Items listed in a dataset:
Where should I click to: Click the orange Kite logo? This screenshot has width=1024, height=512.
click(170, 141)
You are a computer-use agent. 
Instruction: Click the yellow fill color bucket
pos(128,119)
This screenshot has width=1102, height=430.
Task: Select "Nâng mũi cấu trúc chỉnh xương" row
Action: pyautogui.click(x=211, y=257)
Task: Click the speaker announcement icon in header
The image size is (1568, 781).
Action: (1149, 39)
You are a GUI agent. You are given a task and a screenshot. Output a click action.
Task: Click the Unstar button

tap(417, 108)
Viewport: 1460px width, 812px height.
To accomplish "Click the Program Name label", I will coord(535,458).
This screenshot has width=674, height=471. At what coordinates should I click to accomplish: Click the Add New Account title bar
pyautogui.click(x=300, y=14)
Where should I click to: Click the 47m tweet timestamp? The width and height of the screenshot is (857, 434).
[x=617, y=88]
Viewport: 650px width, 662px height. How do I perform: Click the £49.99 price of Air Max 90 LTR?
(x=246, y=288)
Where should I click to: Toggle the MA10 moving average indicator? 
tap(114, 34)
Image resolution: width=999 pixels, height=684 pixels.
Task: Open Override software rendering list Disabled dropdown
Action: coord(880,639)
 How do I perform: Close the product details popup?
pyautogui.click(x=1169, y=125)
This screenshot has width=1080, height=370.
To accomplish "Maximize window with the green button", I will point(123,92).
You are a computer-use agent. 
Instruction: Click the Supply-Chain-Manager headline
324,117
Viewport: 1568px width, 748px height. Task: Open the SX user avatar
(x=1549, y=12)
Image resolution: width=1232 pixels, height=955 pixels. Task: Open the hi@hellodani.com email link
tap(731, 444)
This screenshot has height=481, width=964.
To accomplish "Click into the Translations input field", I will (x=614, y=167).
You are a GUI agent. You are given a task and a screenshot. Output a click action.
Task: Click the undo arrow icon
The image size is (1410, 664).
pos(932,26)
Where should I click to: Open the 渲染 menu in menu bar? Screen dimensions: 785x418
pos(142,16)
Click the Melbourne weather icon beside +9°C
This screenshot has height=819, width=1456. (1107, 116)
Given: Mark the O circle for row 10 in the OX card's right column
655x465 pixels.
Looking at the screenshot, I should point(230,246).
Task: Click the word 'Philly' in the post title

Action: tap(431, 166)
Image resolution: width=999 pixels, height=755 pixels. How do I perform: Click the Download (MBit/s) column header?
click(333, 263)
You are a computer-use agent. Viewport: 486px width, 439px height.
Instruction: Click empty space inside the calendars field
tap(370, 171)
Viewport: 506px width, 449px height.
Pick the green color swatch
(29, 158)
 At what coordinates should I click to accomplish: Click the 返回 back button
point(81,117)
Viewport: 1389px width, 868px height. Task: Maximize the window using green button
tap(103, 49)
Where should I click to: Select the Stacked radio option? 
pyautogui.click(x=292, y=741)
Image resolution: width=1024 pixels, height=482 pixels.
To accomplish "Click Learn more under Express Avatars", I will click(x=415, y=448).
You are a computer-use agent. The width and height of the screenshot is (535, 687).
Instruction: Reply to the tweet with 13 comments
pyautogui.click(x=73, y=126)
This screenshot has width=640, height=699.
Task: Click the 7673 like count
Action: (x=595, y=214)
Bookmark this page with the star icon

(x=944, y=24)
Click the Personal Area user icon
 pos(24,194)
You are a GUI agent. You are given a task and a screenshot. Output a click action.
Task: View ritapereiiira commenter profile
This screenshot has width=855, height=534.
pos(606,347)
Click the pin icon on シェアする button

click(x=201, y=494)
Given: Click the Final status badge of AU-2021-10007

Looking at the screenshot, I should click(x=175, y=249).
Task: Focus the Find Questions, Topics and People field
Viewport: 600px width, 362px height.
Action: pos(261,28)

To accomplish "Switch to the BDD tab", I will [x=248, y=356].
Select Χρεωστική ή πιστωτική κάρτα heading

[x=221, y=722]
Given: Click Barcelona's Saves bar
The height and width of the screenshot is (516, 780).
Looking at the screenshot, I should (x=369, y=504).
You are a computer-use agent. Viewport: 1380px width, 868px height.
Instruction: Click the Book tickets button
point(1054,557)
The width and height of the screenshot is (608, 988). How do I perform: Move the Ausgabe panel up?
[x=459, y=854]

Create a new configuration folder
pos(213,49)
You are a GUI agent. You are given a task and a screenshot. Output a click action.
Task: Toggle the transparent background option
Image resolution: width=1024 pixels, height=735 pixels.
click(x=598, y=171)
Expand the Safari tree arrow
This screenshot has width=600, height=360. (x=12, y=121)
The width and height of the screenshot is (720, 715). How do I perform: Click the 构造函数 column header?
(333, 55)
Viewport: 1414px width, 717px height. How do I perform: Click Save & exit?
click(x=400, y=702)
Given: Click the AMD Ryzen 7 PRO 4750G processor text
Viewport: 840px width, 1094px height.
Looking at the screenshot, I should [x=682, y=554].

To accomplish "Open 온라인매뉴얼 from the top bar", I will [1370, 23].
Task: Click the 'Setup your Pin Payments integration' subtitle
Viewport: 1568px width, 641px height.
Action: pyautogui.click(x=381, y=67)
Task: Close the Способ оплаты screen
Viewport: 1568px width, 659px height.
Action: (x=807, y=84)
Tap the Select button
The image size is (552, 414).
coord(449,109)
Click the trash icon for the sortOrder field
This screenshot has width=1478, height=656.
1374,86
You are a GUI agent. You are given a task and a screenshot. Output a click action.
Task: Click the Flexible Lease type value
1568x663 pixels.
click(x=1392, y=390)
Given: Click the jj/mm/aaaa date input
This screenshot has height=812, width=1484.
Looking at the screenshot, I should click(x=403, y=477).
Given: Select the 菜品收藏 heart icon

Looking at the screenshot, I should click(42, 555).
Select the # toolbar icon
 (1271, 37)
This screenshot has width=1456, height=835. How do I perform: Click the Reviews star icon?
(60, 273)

**What needs to be done**
Reproduce all of the material above verbatim, line by line.

**Answer to the problem**
Where should I click to: Click the orange Kite logo? This screenshot has width=1024, height=512.
click(170, 141)
You are a computer-use agent. 
Instruction: Click the yellow fill color bucket
pos(128,119)
This screenshot has width=1102, height=430.
Task: Select "Nâng mũi cấu trúc chỉnh xương" row
Action: pyautogui.click(x=211, y=257)
Task: Click the speaker announcement icon in header
The image size is (1568, 781).
Action: (1149, 39)
You are a GUI agent. You are given a task and a screenshot. Output a click action.
Task: Click the Unstar button

tap(417, 108)
Viewport: 1460px width, 812px height.
To accomplish "Click the Program Name label", I will coord(535,458).
This screenshot has width=674, height=471. At what coordinates should I click to accomplish: Click the Add New Account title bar
pyautogui.click(x=300, y=14)
Where should I click to: Click the 47m tweet timestamp? The width and height of the screenshot is (857, 434).
[x=617, y=88]
Viewport: 650px width, 662px height. How do I perform: Click the £49.99 price of Air Max 90 LTR?
(x=246, y=288)
Where should I click to: Toggle the MA10 moving average indicator? 
tap(114, 34)
Image resolution: width=999 pixels, height=684 pixels.
Task: Open Override software rendering list Disabled dropdown
Action: coord(880,639)
 How do I perform: Close the product details popup?
pyautogui.click(x=1169, y=125)
This screenshot has width=1080, height=370.
To accomplish "Maximize window with the green button", I will point(123,92).
You are a computer-use agent. 
Instruction: Click the Supply-Chain-Manager headline
324,117
Viewport: 1568px width, 748px height. Task: Open the SX user avatar
(x=1549, y=12)
Image resolution: width=1232 pixels, height=955 pixels. Task: Open the hi@hellodani.com email link
tap(731, 444)
This screenshot has height=481, width=964.
To accomplish "Click into the Translations input field", I will (x=614, y=167).
You are a GUI agent. You are given a task and a screenshot. Output a click action.
Task: Click the undo arrow icon
The image size is (1410, 664).
pos(932,26)
Where should I click to: Open the 渲染 menu in menu bar? Screen dimensions: 785x418
pos(142,16)
Click the Melbourne weather icon beside +9°C
This screenshot has height=819, width=1456. (1107, 116)
Given: Mark the O circle for row 10 in the OX card's right column
655x465 pixels.
Looking at the screenshot, I should point(230,246).
Task: Click the word 'Philly' in the post title

Action: tap(431, 166)
Image resolution: width=999 pixels, height=755 pixels. How do I perform: Click the Download (MBit/s) column header?
click(333, 263)
You are a computer-use agent. Viewport: 486px width, 439px height.
Instruction: Click empty space inside the calendars field
tap(370, 171)
Viewport: 506px width, 449px height.
Pick the green color swatch
(29, 158)
 At what coordinates should I click to accomplish: Click the 返回 back button
point(81,117)
Viewport: 1389px width, 868px height. Task: Maximize the window using green button
tap(103, 49)
Where should I click to: Select the Stacked radio option? 
pyautogui.click(x=292, y=741)
Image resolution: width=1024 pixels, height=482 pixels.
To accomplish "Click Learn more under Express Avatars", I will click(x=415, y=448).
You are a computer-use agent. The width and height of the screenshot is (535, 687).
Instruction: Reply to the tweet with 13 comments
pyautogui.click(x=73, y=126)
This screenshot has width=640, height=699.
Task: Click the 7673 like count
Action: (x=595, y=214)
Bookmark this page with the star icon

(x=944, y=24)
Click the Personal Area user icon
 pos(24,194)
You are a GUI agent. You are given a task and a screenshot. Output a click action.
Task: View ritapereiiira commenter profile
This screenshot has width=855, height=534.
pos(606,347)
Click the pin icon on シェアする button

click(x=201, y=494)
Given: Click the Final status badge of AU-2021-10007

Looking at the screenshot, I should click(x=175, y=249).
Task: Focus the Find Questions, Topics and People field
Viewport: 600px width, 362px height.
Action: pos(261,28)

To accomplish "Switch to the BDD tab", I will [x=248, y=356].
Select Χρεωστική ή πιστωτική κάρτα heading

[x=221, y=722]
Given: Click Barcelona's Saves bar
The height and width of the screenshot is (516, 780).
Looking at the screenshot, I should (x=369, y=504).
You are a computer-use agent. Viewport: 1380px width, 868px height.
Instruction: Click the Book tickets button
point(1054,557)
The width and height of the screenshot is (608, 988). How do I perform: Move the Ausgabe panel up?
[x=459, y=854]

Create a new configuration folder
pos(213,49)
You are a GUI agent. You are given a task and a screenshot. Output a click action.
Task: Toggle the transparent background option
Image resolution: width=1024 pixels, height=735 pixels.
click(x=598, y=171)
Expand the Safari tree arrow
This screenshot has width=600, height=360. (x=12, y=121)
The width and height of the screenshot is (720, 715). How do I perform: Click the 构造函数 column header?
(333, 55)
Viewport: 1414px width, 717px height. How do I perform: Click Save & exit?
click(x=400, y=702)
Given: Click the AMD Ryzen 7 PRO 4750G processor text
Viewport: 840px width, 1094px height.
Looking at the screenshot, I should [x=682, y=554].

To accomplish "Open 온라인매뉴얼 from the top bar", I will [1370, 23].
Task: Click the 'Setup your Pin Payments integration' subtitle
Viewport: 1568px width, 641px height.
Action: pyautogui.click(x=381, y=67)
Task: Close the Способ оплаты screen
Viewport: 1568px width, 659px height.
Action: (x=807, y=84)
Tap the Select button
The image size is (552, 414).
coord(449,109)
Click the trash icon for the sortOrder field
This screenshot has width=1478, height=656.
1374,86
You are a GUI agent. You are given a task and a screenshot. Output a click action.
Task: Click the Flexible Lease type value
1568x663 pixels.
click(x=1392, y=390)
Given: Click the jj/mm/aaaa date input
This screenshot has height=812, width=1484.
Looking at the screenshot, I should click(x=403, y=477).
Given: Select the 菜品收藏 heart icon

Looking at the screenshot, I should click(42, 555).
Select the # toolbar icon
 (1271, 37)
This screenshot has width=1456, height=835. How do I perform: Click the Reviews star icon?
(60, 273)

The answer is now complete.